2. Characteristics of antibacterial drugs commonly used in the treatment of Acinetobacter baumannii.
(1) Sulbactam and sulbactam-containing β-lactamase inhibitor combination: 2009 CHINET bacterial resistance showed that cefoperazone/sulbactam has the lowest resistance rate among the antimicrobials currently in clinical use in China. Sulbactam and sulbactam combination have good antibacterial activity against Fusobacterium spp. At present, there is no separate preparation of sulbactam in China, and the combination containing sulbactam can be used, mostly cefoperazone/sulbactam, and also ampicillin/sulbactam.
(2) Carbapenems: strong antibacterial activity against sensitive strains of Fusobacterium, and can be used for multi-drug resistant bacterial infections. However, the resistance of A. baumannii to carbapenems has increased rapidly in recent years, and the resistance rate is around 50% worldwide (including China), and imipenem and meropenem are commonly used.
(3) aminoglycosides: mostly combined with other antibacterial drugs for the treatment of sensitive immobile bacilli infections, the current resistance rate of Acinetobacter baumannii to amikacin in China is nearly 50%.
(4) Polymyxin class: the clinical application is mostly polymyxin E, and the resistance rate of A. baumannii to it is low.
(5) Tigecycline: It is the first glycylcycline antibiotic approved for marketing, and in vitro experiments have been found to have good antibacterial activity against carbapenem-resistant immobilized bacilli. However, there is insufficient experience in clinical application, and good efficacy has been reported in small samples used to treat patients with severe VAP. It is noteworthy that in vitro experiments have found the emergence of resistant strains [9], and for severe infections often need to be combined with other antibacterial agents.
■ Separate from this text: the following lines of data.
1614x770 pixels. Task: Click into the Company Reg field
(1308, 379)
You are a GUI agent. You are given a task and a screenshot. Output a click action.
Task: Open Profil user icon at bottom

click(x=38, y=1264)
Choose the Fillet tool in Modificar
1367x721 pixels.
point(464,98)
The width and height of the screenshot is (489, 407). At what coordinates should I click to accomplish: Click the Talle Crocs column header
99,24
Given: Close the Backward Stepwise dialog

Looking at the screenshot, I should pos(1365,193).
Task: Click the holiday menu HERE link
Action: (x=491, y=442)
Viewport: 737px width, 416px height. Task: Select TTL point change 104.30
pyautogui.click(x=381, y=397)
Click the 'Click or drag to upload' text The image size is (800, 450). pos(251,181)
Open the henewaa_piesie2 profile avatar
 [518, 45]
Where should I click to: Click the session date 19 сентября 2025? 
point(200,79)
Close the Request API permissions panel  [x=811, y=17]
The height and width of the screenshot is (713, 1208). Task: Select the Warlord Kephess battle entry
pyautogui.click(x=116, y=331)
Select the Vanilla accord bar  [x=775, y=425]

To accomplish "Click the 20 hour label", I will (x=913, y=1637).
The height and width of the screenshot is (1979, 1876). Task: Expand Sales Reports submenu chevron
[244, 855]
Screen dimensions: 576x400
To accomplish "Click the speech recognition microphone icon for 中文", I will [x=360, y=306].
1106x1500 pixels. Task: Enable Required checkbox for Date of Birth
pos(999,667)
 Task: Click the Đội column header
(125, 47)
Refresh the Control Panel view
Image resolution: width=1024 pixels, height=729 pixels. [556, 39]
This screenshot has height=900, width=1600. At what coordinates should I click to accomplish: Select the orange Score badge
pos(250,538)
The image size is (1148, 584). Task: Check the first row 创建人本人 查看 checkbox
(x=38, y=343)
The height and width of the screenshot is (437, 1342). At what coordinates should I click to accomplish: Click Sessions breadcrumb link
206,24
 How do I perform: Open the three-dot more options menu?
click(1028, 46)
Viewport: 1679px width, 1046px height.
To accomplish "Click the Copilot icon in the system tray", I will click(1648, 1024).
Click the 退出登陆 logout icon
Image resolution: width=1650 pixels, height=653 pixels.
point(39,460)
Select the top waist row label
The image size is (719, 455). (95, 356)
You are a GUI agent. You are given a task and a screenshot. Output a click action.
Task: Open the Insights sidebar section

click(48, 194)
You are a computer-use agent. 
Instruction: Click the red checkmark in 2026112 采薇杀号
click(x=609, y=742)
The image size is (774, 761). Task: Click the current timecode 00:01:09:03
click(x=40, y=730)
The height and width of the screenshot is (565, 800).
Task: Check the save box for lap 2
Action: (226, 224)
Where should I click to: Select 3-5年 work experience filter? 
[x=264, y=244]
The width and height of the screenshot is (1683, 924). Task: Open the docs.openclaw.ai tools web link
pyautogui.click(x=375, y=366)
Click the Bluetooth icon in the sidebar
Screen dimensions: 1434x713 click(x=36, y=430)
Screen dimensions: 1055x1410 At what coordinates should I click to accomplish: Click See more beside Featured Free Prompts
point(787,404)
3. Selection of antibacterial drugs for A. baumannii.
(1) Non-multiple drug resistant A. baumannii can be used with sensitive broad-spectrum cephalosporins, β-lactam-β-lactamase inhibitor complexes (especially containing sulbactam), or carbapenems.
(2) MDR strains should be used β-lactam complex containing sulbactam, or carbapenems.
(3) CRAB infection is mostly used in combination antimicrobial therapy regimen, sulbactam or sulbactam-containing β-lactam complex, polymyxin or tigecycline .
VII. Prevention
The most important measure to control inactive bacillus pneumonia is to prevent outbreaks of epidemics of inactive bacilli in health care facilities. Examples include prevention of contamination of humidifiers, aspirators and furniture, blood pressure cuffs, attention to hand cleanliness of medical staff, bedside isolation and disinfection of susceptible patients, attention to cleanliness during medical invasive operations, screening and decolonization, antibiotic administration, etc.